Meatloaf with stuffing - the best idea for any dinner

This dish in our family is traditionally considered to be French, although from the French it inherited only the name. The word "roll" comes from the verb "rouler", which means "roll", "roll up". Many housewives believe that it is necessary to spend a lot of time and energy to cook a meatloaf with a filling, and prefer to go to the store after him. The main advantage of this dish is the ability to create and fantasize. And this is really so: all your efforts and efforts will not go unnoticed - a meat roll with a filling will take its well-deserved place both on a festive table and on a modest family dinner. After all, the kitchen - the best place for creativity, and the process of cooking should be approached with a soul. The filling for a roll can be very diverse, which gives you the opportunity to experiment boldly. But in any case, the unique taste and aroma of a freshly prepared meat roll with a filling will not leave anyone indifferent.

How do I make a roll? Of all the varieties of meat, I prefer pork to taste. I choose large, but thin pieces, gently beat each with a wooden hammer, sprinkle with salt and pepper. I spread the prepared pieces overlapping each other on film for food so that a whole meat layer is formed. Cover the second piece of food film on top and once again beat the meat with a hammer. This allows the pieces to be better attached to each other. I remove the top film and smear the meat with mustard. Now I'm starting to prepare the filling, which is very much loved in our family. I boil quail eggs (chicken also fit), fry mushrooms with onions. Purified eggs are cut in half and spread in one row along the edge of the layer of meat. Slightly retreating, I put fried mushrooms with onions, and on top of them stripes of raw carrots. To ensure that the roll is folded neatly, the filling should not be too much. Lifting the film over the edges, turn the meat layer into a roll and tightly wrap it in foil. I pour hot water on the baking sheet and spread my meat roll with stuffing there. The most laborious stage of work can be considered complete. The optimum temperature for baking is 160-180 degrees, the required time for baking is 2-3 hours. The meatloaf is baked in the oven. At the end of this time I take out the roll from the oven, I make several punctures in the foil and put it under pressure until it cools down completely. I cut the cold roll into small pieces. Meatloaf with stuffing is ready, and its taste and appearance is simply amazing. It's served, gentlemen!
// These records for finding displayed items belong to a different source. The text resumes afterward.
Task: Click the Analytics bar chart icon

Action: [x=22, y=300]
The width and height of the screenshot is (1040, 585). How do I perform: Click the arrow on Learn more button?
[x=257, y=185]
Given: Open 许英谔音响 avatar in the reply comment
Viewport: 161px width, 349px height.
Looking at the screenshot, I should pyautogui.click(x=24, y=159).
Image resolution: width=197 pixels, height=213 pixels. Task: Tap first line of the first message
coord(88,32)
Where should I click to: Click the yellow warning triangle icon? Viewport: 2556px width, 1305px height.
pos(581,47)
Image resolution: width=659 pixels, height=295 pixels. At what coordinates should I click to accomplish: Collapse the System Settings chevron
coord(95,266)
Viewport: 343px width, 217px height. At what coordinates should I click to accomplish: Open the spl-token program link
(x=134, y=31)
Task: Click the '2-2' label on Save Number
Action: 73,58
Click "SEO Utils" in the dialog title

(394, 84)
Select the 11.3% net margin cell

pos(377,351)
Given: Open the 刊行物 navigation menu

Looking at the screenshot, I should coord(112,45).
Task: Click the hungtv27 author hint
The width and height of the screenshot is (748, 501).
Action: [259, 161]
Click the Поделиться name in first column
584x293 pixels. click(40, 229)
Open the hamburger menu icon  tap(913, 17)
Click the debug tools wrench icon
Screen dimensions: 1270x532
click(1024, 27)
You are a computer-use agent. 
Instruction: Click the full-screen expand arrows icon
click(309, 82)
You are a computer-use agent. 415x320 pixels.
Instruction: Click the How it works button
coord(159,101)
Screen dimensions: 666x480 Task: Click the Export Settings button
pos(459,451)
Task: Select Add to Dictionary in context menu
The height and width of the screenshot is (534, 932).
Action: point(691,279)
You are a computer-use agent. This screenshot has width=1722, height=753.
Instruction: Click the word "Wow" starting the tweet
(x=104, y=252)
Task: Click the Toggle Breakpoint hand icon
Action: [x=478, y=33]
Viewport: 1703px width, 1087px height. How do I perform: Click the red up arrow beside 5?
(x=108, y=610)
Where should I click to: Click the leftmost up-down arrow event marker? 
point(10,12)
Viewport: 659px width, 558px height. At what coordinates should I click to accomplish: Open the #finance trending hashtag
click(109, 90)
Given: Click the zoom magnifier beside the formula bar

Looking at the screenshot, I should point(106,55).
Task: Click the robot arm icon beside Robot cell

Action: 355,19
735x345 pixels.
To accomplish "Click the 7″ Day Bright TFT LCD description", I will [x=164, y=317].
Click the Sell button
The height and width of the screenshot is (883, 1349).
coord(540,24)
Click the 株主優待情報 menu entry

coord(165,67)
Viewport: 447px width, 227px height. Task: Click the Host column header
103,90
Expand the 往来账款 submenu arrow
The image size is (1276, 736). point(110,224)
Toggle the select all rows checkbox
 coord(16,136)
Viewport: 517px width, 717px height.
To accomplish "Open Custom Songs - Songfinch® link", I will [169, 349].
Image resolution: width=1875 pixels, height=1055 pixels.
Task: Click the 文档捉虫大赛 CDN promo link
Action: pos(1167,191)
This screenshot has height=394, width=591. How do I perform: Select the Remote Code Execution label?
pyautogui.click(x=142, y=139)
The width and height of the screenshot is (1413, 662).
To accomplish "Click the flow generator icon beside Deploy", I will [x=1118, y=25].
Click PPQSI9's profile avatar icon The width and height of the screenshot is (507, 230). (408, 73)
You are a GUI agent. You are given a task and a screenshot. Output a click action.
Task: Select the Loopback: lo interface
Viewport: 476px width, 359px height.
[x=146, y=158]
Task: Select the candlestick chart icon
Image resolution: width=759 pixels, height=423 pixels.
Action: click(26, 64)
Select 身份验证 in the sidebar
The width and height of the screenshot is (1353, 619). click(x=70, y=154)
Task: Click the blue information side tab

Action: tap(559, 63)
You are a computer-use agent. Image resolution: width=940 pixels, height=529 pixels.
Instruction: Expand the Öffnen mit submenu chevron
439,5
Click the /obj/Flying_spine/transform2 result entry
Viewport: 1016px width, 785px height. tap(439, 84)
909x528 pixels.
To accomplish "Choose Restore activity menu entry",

If you are preparing a meat beef from beef, I dare to recommend you a filling of carrot and spinach. To make such a filling you need half a glass of green peas, carrots, spinach, bacon and cooked eggs, one glass of breadcrumbs, several spoonfuls of milk, spices to taste. Bacon cut into pieces and fry in a pan without adding oil until golden brown. Mix in the bowl of fried bacon, green peas, bread crumbs, a little milk, spices. Stir thoroughly. On the prepared meat lay the thinly cut spinach strips, from above evenly distribute the prepared mixture, and cut the carrots onto it. On the edge of the layer of meat lay out in one line peeled and cut in half eggs. Roll it into a roll and tightly pack it in foil. Put on a baking tray, pour hot water, put in the oven. Bake for two hours until the roll becomes soft. Cook the roulette in the form for a few more minutes, then remove the foil and cut into small pieces. The appearance of the prepared dish is not only pleasing to the eye, but really causes aesthetic pleasure. You can serve it both hot and cold.